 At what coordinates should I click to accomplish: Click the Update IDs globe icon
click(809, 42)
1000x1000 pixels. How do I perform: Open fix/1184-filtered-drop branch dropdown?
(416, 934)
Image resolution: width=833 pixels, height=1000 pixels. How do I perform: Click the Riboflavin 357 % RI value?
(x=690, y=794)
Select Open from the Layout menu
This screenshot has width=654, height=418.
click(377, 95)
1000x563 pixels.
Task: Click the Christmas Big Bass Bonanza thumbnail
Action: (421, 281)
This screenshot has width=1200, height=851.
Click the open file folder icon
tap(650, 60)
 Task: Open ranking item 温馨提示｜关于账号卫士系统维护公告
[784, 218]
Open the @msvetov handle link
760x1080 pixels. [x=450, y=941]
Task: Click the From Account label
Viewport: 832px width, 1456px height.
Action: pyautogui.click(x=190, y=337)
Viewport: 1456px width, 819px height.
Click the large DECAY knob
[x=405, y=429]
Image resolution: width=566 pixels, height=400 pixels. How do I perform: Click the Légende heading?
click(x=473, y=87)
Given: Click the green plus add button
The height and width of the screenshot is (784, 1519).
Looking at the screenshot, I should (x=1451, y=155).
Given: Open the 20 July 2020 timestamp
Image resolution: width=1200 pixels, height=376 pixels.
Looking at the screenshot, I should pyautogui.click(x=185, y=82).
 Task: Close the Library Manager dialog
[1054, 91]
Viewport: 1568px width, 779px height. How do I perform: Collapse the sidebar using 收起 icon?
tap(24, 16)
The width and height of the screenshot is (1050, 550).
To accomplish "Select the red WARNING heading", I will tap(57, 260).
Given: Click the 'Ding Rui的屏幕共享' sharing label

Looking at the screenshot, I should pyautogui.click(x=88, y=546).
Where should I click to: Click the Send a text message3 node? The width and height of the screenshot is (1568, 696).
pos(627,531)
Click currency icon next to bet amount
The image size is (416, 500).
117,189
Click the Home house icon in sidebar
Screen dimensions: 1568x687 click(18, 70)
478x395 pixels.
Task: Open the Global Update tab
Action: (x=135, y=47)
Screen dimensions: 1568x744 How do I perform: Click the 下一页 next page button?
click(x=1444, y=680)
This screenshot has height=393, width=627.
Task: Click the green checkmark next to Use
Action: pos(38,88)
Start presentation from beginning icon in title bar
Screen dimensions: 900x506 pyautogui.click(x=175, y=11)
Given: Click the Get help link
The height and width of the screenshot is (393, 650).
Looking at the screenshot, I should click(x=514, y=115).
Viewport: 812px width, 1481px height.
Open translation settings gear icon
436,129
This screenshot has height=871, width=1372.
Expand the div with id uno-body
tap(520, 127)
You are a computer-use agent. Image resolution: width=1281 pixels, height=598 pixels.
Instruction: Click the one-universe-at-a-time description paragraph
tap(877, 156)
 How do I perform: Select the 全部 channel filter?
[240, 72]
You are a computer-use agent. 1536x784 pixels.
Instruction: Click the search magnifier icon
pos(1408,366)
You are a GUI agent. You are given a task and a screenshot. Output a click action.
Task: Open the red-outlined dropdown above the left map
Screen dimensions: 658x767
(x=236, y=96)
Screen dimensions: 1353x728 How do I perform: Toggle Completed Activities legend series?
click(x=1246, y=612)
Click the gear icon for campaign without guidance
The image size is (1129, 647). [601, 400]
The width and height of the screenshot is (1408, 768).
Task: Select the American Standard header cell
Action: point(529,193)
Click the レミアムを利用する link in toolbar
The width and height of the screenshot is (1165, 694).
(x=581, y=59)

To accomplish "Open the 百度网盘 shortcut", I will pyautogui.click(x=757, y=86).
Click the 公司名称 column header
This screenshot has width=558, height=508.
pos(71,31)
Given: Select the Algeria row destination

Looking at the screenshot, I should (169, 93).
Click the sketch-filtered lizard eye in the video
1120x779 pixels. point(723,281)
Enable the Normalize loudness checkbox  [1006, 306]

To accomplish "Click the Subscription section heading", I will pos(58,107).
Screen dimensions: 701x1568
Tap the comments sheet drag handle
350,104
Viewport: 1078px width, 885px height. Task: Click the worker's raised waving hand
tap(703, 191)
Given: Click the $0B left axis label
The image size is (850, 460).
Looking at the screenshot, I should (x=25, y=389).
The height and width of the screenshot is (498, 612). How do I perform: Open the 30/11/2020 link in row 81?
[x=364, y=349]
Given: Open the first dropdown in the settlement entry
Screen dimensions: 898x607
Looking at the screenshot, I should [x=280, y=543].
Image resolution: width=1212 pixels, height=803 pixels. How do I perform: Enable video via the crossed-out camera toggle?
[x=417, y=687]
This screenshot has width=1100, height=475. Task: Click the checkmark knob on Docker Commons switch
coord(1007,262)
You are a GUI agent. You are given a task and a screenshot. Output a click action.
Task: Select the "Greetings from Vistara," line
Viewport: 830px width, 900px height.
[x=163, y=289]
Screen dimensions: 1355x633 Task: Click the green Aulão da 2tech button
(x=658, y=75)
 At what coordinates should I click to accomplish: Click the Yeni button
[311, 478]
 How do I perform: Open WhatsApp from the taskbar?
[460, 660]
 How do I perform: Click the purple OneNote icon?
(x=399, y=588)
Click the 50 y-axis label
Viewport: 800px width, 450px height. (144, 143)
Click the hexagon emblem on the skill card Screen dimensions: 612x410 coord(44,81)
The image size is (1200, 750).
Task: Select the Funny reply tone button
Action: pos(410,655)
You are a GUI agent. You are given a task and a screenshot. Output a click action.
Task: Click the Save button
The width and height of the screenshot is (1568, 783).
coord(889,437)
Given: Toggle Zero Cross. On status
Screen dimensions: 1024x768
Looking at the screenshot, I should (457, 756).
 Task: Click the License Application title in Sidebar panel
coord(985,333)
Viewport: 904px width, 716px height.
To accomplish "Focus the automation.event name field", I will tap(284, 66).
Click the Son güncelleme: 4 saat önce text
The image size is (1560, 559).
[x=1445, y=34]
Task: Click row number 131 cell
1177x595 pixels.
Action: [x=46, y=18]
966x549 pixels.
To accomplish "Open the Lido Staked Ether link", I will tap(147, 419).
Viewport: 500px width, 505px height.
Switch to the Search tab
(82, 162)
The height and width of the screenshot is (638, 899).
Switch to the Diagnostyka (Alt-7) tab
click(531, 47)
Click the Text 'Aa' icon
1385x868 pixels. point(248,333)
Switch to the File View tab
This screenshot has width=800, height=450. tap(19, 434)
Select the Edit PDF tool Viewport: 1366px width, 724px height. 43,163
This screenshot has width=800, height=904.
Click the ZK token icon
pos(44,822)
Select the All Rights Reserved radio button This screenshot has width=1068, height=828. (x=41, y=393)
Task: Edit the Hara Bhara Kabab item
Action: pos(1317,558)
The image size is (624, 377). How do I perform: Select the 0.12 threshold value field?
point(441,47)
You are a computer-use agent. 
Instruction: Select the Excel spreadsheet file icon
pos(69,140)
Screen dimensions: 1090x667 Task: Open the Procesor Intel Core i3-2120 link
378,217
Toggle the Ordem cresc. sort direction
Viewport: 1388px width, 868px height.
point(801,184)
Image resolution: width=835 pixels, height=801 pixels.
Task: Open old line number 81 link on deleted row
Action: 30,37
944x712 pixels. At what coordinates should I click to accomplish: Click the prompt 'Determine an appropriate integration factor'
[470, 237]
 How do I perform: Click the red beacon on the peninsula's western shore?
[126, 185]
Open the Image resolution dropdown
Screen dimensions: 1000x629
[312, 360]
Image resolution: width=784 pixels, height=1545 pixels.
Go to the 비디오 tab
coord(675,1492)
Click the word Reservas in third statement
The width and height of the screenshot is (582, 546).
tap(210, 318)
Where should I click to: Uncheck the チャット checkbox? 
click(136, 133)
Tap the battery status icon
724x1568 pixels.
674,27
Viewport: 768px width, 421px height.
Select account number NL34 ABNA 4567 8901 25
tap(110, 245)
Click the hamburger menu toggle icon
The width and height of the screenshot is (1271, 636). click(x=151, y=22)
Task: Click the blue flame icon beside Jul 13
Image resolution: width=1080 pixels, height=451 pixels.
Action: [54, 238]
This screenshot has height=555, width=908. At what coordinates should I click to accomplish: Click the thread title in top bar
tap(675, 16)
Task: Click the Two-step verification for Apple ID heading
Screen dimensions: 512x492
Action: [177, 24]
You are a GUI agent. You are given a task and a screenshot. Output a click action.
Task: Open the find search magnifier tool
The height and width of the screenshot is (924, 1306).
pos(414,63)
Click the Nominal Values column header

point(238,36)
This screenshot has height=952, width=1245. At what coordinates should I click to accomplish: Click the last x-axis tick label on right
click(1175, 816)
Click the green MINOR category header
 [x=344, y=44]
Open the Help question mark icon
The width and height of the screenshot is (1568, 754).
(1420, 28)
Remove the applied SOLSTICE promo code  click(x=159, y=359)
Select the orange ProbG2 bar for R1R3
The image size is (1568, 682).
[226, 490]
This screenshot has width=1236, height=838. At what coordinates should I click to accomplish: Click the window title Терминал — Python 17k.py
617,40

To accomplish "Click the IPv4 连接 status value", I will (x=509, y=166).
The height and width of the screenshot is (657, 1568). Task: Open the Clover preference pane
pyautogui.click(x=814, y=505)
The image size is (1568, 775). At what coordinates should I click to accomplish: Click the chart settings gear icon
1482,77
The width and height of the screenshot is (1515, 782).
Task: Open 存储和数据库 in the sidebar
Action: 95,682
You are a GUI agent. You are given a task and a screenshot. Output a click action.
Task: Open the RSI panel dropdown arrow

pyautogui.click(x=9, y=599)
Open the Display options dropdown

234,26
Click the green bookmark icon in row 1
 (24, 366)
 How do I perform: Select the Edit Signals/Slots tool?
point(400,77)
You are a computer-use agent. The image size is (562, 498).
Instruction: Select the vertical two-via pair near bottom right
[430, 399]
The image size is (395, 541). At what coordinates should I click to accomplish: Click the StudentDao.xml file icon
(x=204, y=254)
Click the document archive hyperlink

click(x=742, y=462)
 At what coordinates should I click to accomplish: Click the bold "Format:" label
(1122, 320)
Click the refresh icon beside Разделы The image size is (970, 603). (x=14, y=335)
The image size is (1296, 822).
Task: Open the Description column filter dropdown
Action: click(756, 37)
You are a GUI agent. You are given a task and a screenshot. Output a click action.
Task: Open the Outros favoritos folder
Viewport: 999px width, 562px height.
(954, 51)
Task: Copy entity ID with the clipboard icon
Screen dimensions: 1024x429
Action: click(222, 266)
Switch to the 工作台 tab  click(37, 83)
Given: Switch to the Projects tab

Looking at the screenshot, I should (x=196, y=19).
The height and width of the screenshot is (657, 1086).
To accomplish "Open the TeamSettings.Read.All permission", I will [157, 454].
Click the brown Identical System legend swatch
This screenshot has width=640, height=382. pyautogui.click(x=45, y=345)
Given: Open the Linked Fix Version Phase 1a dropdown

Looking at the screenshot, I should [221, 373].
▬▬▬▬▬▬▬▬▬▬
• About this exercise: Every line above in which the word "left" occurs needs to be copied.

• Exercise solution:
Task: Open the red-outlined dropdown above the left map
Given: Click the $0B left axis label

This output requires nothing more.